Nel corso dell'analisi, è poi emerso un altro spunto di riflessione: "Occorre equilibrio tra due valori indispensabili per vivere una vita accettabile e degna, sicurezza e libertà, ma il pendolo oscilla sempre tra i due estremi. L'incertezza di cui oggi soffriamo, acuita dalla grave crisi occupazionale europea e dalla demolizione del welfare state, dipende dal fatto che non sappiamo su chi possiamo contare e siamo disposti a cedere libertà democratiche, scambiandole per avere maggiore sicurezza". I problemi della società contemporanea dipendono infatti dall'aver sacrificato troppa sicurezza per avere maggiore libertà, e sperimentiamo la contraddizione tra senso di appartenenza alla comunità che aiuta in caso di necessità e vincolo al rispetto delle regole che disciplinano la convivenza ma condizionano la libertà.

Con l'avvento di internet, inoltre, la rete ha sostituito la comunità, trasformando le sfere di appartenenza in quelle dell'autoaffermazione, ma "chi aderisce a movimenti fondamentalisti e nazionalisti esprime il bisogno insoddisfatto di appartenere a gruppi che stabiliscano confini rispetto alla fluidità della rete".

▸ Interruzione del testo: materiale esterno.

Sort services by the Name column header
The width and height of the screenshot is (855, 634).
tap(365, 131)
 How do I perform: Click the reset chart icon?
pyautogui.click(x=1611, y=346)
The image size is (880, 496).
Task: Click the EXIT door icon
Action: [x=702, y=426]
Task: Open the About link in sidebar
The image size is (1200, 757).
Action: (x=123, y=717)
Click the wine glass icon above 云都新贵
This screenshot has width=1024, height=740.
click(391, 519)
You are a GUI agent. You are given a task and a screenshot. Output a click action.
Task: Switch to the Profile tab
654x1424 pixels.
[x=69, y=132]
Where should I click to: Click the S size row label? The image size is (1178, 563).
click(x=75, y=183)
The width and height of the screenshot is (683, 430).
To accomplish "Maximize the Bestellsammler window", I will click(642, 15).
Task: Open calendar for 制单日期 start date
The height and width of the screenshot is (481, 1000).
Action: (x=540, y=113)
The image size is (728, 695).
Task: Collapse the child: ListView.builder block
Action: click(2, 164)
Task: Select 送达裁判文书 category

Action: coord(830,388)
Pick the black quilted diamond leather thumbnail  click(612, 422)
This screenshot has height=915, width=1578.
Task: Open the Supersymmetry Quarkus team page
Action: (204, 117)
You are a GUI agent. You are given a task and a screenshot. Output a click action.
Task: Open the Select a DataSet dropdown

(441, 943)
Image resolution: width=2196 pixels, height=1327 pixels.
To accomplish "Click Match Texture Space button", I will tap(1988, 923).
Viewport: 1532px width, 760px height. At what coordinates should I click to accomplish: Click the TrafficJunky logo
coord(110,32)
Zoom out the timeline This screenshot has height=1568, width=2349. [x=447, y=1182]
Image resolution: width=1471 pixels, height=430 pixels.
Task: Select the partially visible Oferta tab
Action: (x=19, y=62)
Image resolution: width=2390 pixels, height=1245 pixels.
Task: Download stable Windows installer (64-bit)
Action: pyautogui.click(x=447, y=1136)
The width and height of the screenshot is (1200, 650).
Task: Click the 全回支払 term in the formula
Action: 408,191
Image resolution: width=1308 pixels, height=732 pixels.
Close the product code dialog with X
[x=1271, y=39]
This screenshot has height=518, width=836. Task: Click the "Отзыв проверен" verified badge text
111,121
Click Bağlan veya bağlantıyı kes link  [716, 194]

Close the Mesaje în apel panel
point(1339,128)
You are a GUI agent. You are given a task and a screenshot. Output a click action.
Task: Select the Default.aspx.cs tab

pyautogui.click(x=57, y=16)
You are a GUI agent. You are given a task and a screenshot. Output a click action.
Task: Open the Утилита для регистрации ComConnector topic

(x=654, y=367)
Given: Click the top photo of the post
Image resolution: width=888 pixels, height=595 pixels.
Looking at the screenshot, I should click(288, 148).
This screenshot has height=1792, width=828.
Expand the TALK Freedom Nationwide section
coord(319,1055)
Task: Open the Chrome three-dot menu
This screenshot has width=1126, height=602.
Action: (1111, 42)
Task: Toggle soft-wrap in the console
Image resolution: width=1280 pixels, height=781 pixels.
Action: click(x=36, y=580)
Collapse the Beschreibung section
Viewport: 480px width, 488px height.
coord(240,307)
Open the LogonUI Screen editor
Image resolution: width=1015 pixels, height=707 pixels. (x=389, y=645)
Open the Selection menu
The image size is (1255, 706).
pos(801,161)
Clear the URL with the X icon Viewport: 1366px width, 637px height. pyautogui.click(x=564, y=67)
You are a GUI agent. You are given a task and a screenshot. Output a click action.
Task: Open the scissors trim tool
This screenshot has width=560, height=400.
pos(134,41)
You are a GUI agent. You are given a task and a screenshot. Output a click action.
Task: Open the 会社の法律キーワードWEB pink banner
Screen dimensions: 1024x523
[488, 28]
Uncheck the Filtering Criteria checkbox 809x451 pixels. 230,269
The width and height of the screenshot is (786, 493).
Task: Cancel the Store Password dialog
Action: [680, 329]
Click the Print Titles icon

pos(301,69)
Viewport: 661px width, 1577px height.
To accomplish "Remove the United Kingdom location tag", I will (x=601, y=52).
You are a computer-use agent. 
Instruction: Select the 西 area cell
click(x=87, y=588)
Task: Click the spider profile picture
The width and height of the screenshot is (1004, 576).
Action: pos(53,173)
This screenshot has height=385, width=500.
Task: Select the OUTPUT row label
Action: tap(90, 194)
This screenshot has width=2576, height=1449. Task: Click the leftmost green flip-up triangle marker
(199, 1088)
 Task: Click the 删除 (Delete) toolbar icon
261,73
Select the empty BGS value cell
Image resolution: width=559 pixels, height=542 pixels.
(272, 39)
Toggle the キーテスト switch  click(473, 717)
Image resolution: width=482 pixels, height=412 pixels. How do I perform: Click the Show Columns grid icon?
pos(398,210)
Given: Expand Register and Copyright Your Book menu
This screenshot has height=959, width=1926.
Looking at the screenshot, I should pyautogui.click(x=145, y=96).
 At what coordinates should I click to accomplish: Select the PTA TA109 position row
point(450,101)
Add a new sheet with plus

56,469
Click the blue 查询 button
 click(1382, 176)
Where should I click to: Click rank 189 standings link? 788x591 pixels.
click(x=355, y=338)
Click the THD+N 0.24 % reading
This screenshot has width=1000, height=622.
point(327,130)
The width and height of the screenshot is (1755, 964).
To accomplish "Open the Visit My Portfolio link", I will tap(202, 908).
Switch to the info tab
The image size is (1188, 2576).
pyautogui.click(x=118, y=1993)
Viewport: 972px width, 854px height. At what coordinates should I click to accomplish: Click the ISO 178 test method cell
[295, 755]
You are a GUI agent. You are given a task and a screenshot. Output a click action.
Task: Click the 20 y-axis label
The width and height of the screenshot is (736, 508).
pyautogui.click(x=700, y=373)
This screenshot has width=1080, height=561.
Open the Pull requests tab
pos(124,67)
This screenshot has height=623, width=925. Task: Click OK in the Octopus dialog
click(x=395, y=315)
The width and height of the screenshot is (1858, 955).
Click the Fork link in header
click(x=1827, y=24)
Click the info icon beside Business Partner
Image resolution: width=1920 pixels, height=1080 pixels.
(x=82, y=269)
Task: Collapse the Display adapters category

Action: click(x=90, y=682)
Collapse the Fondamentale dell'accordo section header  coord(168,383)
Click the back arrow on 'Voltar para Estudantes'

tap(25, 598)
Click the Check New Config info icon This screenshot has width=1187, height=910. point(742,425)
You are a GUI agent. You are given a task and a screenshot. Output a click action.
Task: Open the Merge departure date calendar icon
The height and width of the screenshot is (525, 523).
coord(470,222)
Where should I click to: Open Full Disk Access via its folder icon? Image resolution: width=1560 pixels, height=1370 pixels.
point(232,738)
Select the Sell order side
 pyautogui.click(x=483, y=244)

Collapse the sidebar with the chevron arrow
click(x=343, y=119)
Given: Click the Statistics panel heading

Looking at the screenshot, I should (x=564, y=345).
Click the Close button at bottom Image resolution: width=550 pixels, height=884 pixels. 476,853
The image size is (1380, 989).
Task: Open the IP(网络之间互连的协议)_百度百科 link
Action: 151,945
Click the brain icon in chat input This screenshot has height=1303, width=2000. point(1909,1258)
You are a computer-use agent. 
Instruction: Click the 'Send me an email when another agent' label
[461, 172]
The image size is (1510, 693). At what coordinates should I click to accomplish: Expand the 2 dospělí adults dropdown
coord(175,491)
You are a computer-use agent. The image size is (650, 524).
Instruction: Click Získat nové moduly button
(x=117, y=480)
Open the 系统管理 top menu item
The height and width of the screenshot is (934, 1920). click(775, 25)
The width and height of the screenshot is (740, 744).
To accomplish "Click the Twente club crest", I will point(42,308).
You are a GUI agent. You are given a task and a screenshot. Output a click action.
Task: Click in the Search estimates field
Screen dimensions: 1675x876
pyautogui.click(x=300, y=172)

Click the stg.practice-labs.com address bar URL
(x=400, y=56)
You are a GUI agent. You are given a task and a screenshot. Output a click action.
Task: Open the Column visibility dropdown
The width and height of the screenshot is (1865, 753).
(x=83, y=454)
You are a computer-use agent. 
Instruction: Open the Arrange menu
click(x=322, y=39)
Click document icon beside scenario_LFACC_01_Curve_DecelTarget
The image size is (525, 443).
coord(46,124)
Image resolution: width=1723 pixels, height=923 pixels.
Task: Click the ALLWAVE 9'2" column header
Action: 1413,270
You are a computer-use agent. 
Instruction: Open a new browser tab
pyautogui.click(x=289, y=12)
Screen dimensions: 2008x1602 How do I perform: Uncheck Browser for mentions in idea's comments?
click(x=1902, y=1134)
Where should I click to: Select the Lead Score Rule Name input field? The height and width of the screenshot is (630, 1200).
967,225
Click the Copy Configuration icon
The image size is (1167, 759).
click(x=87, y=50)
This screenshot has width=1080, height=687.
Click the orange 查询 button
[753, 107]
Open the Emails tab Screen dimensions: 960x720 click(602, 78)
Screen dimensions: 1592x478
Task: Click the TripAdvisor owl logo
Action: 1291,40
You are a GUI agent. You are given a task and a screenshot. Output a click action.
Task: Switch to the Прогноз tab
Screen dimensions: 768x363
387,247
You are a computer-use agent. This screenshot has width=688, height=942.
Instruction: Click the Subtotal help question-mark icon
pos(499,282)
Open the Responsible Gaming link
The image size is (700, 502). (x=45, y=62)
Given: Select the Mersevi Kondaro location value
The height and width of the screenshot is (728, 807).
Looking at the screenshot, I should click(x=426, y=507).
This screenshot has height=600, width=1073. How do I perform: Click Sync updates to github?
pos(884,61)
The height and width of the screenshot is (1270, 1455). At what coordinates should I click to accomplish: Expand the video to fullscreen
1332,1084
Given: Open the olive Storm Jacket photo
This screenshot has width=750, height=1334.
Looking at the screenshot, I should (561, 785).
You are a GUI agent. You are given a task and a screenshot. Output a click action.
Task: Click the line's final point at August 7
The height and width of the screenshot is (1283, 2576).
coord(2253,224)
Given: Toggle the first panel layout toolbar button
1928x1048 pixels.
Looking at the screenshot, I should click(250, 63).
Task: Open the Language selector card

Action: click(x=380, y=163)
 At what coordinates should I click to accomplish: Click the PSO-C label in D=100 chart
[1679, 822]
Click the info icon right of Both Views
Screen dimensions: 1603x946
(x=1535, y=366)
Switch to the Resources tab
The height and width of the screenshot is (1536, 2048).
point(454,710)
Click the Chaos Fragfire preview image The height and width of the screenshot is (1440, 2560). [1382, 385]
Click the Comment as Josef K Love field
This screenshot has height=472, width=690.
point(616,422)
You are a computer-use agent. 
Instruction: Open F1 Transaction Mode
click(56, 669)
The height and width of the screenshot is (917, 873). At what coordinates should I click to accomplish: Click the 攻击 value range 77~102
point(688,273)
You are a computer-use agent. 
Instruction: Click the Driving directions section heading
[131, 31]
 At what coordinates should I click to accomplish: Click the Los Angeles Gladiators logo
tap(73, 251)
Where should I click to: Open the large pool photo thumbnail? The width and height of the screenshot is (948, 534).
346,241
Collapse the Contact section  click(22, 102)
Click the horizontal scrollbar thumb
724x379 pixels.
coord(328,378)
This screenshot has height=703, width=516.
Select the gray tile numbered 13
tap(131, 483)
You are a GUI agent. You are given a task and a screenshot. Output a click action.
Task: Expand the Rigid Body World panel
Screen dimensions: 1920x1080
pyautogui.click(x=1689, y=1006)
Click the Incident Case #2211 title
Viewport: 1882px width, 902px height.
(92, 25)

"Ricordate – ha concluso Bauman -: c'è un valore che si chiama dignità umana". L'utopia a cui deve aspirare l'uomo consiste dunque nel non pensare solo alla propria sopravvivenza, ritrovando la capacità morale di vivere con gli altri, senza lasciarsi imprigionare nelle maglie di una rete che prosciuga la nostra umanità, condannando all'incapacità di instaurare legami significativi off-line, fuori dalla rete.